Salary: Starts at about minimum wage but can soar into the six figures, depending on skill, experience and how well hairdressers market themselves to attract and retain clients. "People who succeed tend to have more of an entrepreneurial spirit," said Michael Levine, a hairdresser and chief executive officer of the Vancouver-based Michael Levine Salon Group, which has three salons and a hairdressing school with locations in Vancouver and Surrey, B.C. "There are two ways to make money in the industry: You charge more or do more," Mr. Levine said.
Education: A high-school education plus completion of a certified hairdressing course or apprenticeship program, depending on where you live. The requirements for certification and licensing vary by each province and territory.
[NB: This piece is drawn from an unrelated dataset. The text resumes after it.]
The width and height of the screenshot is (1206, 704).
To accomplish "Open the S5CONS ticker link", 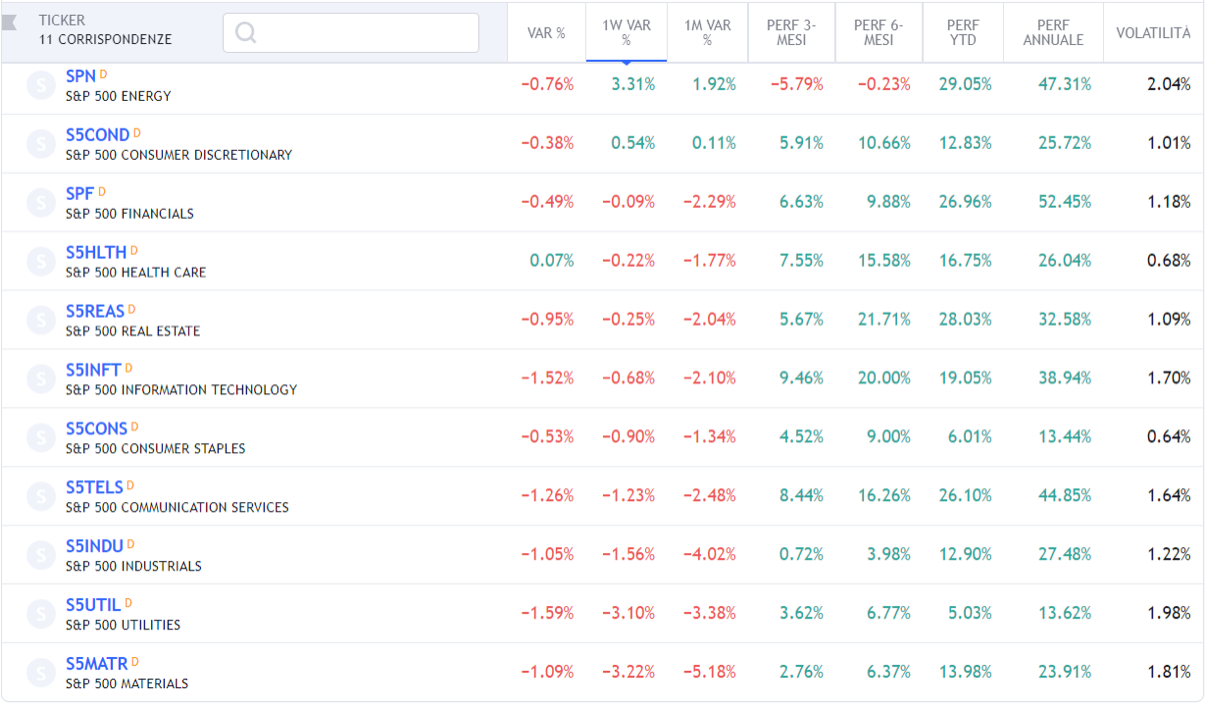I will [x=96, y=428].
The role: It's not just cutting and colouring. Mr. Levine said a good hairdresser will sit down with his or her clients at the start of every appointment to discuss the cut or style they're looking for and how it fits with their lifestyle. He says clients' needs are different today than in the big-hair days of the 1980s, for example. That's why stylists need to ask clients how much or little maintenance they are prepared to do and how often they plan to get a cut or colour. "We want people to look beautiful without them having to put a whole lot of work into it," he said.
By the numbers: There are more than 91,500 hairstylists and barbers in Canada, according to the 2011 National Household Survey. About 85 per cent of them are women.
Job prospects: There's high turnover in the industry, especially among those just starting out, because the money isn't great at first, Mr. Levine said. Being successful requires skill as well as confidence, which can be expressed in how you present yourself. "You don't have to be good looking, you just have to look good," he said. And while it's unfair, he said men tend to do better in the industry because there are fewer of them, so they stand out. "A man just has to be kind of charming, and maybe cute and if you throw an accent on the guy, the sky's the limit," he said. "If you're a guy, you're a hot commodity. It's unfortunate because some of my biggest mentors are women. They had to work so hard to get to the top of the industry."
Challenges: It can can years of extremely hard work to establish yourself. Hairdressing is also part of the service industry, which means sometimes dealing with rude or angry clients. "Maybe you did screw up their hair, maybe you didn't," he said. Of the few clients who do get upset, Mr. Levine says it's often those getting the cheapest cuts. "I run hair schools and the client paying $14 for a haircut is way pickier than the client paying $150," he said.
Why they do it: Some people see hairdressing as a trade that they can take with them through life. Others see themselves as artists whose palette is human hair. Mr. Levine sees himself as a craftsperson who also offers a service. "I just want to take care of people and get paid a decent amount of money for it," he said. People happy with their hairdos often congratulate and thank their stylists, which Mr. Levine said is very rewarding. "It strokes the ego to have people tell you how amazing you are, that you've made their day or their week. It's an incredible thing."
Misconceptions: Hairdressers aren't party people who couldn't find a better way to make a living, Mr. Levine said. "That may be the case for some, but hairdressing has come a long way over the past 20 years," he says. A number of hairdressers make a good living and some have even attained celebrity status with their own product lines and businesses, similar to Mr. Levine. "I did it with a $10,000 loan and really hard work," he says. "I like the idea of proving people wrong."